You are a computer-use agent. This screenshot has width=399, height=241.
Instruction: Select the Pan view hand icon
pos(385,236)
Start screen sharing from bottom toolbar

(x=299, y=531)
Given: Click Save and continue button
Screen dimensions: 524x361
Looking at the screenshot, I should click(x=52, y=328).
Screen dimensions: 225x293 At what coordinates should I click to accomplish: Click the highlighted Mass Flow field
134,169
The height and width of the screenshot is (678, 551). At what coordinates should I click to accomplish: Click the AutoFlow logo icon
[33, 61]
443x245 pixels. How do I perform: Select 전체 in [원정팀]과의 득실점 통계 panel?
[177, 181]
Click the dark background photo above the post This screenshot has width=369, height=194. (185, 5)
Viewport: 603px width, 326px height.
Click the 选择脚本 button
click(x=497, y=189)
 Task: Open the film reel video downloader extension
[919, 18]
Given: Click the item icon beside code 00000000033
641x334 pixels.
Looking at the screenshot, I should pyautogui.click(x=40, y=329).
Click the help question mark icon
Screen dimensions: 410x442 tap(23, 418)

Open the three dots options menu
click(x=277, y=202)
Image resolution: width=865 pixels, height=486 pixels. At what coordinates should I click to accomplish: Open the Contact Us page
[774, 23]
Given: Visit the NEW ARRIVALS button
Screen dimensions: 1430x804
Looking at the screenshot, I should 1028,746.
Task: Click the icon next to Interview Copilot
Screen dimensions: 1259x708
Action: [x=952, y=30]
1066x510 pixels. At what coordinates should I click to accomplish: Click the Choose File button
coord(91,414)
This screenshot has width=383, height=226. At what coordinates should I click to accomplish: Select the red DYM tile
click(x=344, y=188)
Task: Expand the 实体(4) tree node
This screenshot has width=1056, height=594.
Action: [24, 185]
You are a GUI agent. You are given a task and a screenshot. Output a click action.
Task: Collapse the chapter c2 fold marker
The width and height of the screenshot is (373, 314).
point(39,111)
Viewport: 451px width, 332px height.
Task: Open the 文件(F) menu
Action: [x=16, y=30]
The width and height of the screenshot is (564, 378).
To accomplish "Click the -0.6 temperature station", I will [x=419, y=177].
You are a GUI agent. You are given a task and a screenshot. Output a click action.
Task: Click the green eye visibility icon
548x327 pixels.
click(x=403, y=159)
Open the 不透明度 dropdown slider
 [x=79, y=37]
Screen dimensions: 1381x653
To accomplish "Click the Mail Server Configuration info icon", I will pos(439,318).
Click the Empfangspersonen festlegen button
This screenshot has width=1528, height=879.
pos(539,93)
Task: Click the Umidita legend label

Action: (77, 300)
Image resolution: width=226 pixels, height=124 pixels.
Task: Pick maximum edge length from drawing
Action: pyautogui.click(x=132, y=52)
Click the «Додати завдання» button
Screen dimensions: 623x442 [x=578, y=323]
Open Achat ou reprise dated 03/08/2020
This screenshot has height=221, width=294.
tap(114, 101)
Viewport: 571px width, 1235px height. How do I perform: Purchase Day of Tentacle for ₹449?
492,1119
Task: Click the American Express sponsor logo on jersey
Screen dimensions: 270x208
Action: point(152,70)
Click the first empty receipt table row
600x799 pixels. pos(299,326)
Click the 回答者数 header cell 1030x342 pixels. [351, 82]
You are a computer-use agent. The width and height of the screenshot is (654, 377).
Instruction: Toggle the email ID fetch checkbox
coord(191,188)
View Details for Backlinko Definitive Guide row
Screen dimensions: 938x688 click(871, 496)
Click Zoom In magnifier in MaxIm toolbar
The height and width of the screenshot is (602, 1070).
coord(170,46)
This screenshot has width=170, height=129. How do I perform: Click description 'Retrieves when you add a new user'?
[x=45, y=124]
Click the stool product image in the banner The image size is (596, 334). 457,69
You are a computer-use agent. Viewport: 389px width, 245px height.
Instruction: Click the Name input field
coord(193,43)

--------------------

### TASK TO COMPLETE
Every line that holds the string "computer" must be copied from the records above.

### EXERCISE RESULT
You are a computer-use agent. This screenshot has width=399, height=241.
You are a computer-use agent. The width and height of the screenshot is (654, 377).
You are a computer-use agent. Viewport: 389px width, 245px height.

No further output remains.